> **Reto**: En el texto sobre conocer los argumentos contrarios, ¿de boca de quiénes se deben oír esos argumentos?

> **Bloque de texto**:
"""

El hombre que no conoce más que su propia opinión, no conoce gran cosa. Tal vez sus razones sean buenas y puede que nadie sea capaz de refutarlas, pero si él es incapaz igualmente de refutar las del contrario, si incluso no las conoce, se puede decir que no tiene motivos para preferir una opinión a la otra. Lo único racional que cabe hacer en este caso es abstenerse de juzgar, y si esto no le satisface, tendrá que dejarse guiar por la autoridad en la materia, o bien adoptar, como suele hacer la generalidad de la gente, el aspecto de la cuestión por el que sienta más inclinación. Y no basta que un hombre oiga los argumentos de sus adversarios de boca de sus propios maestros y acompañados de lo que ellos ofrecen como refutaciones. No es ésta la manera de hacer juego franco a estos argumentos, o de poner el espíritu en contacto con ellos. Se les debe oír de boca de las mismas personas que creen en ellos y defienden de buena fe. Es necesario conocerlos en todas sus más atrayentes y persuasivas formas, y sentir plenamente la dificultad que embaraza y entorpece el problema considerado. De otra manera nunca un hombre podrá conocer aquella porción de verdad que precisa para afrontar y vencer la dificultad presente.

"""

> **Información proporcionada**:
"""

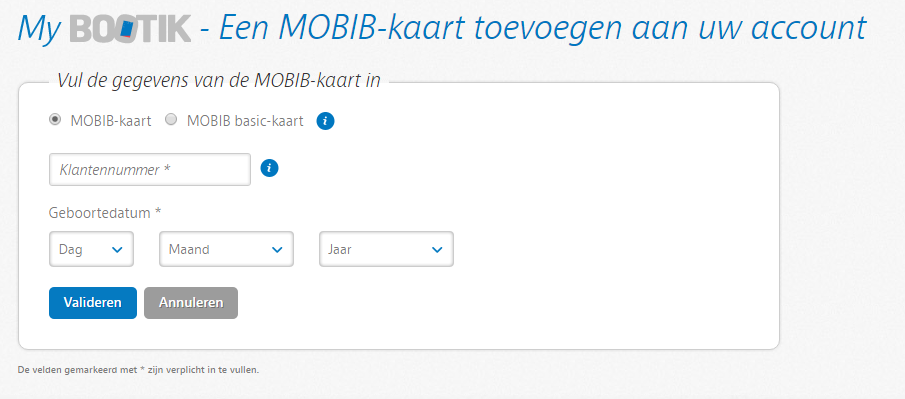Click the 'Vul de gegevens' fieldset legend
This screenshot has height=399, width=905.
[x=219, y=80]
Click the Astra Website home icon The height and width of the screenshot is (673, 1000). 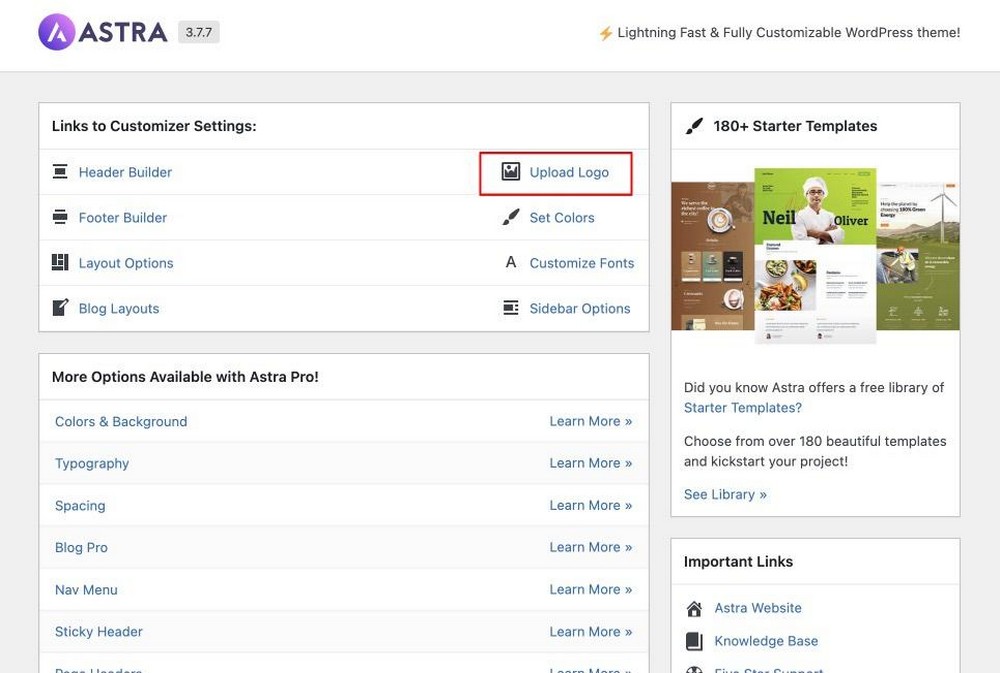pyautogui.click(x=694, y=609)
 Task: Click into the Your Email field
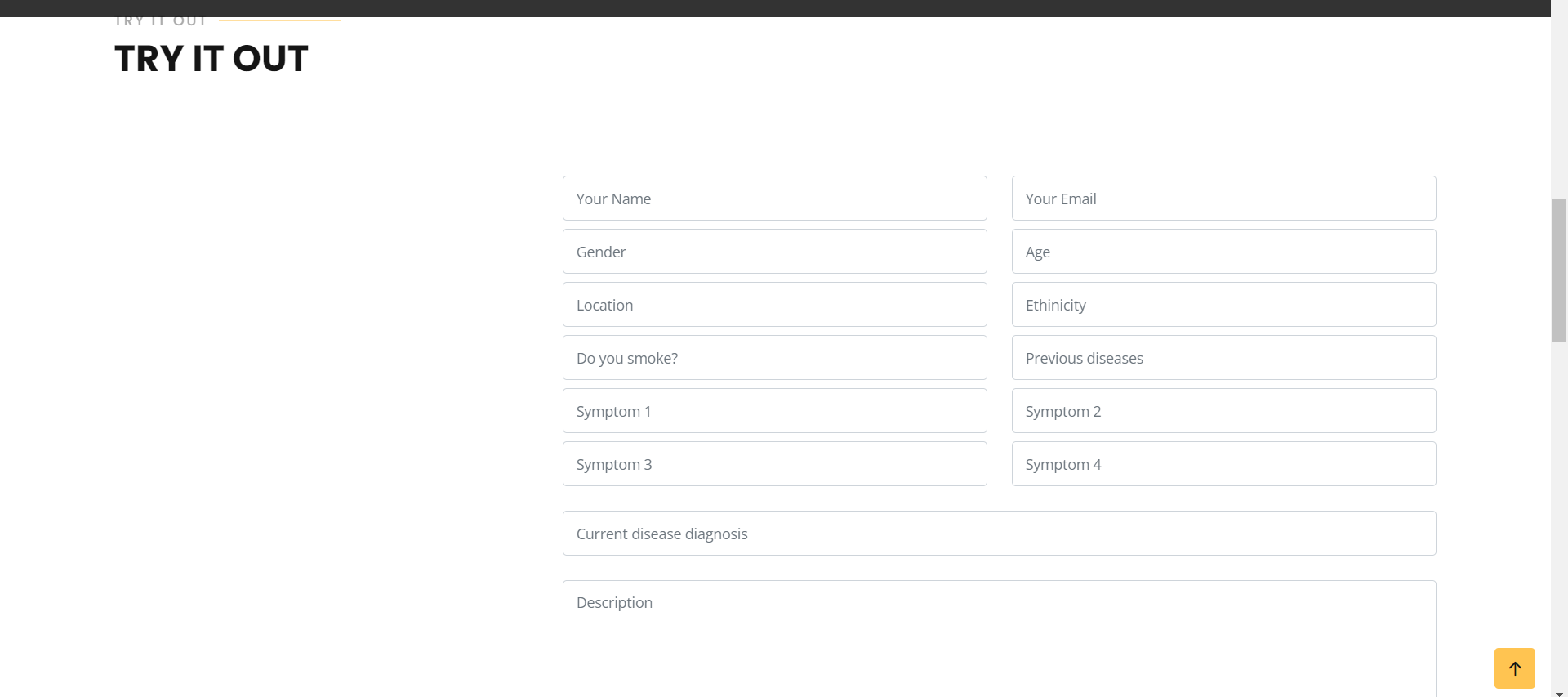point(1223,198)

"""

> **Respuesta al ejercicio**: De boca de las mismas personas que creen en ellos y los defienden de buena fe.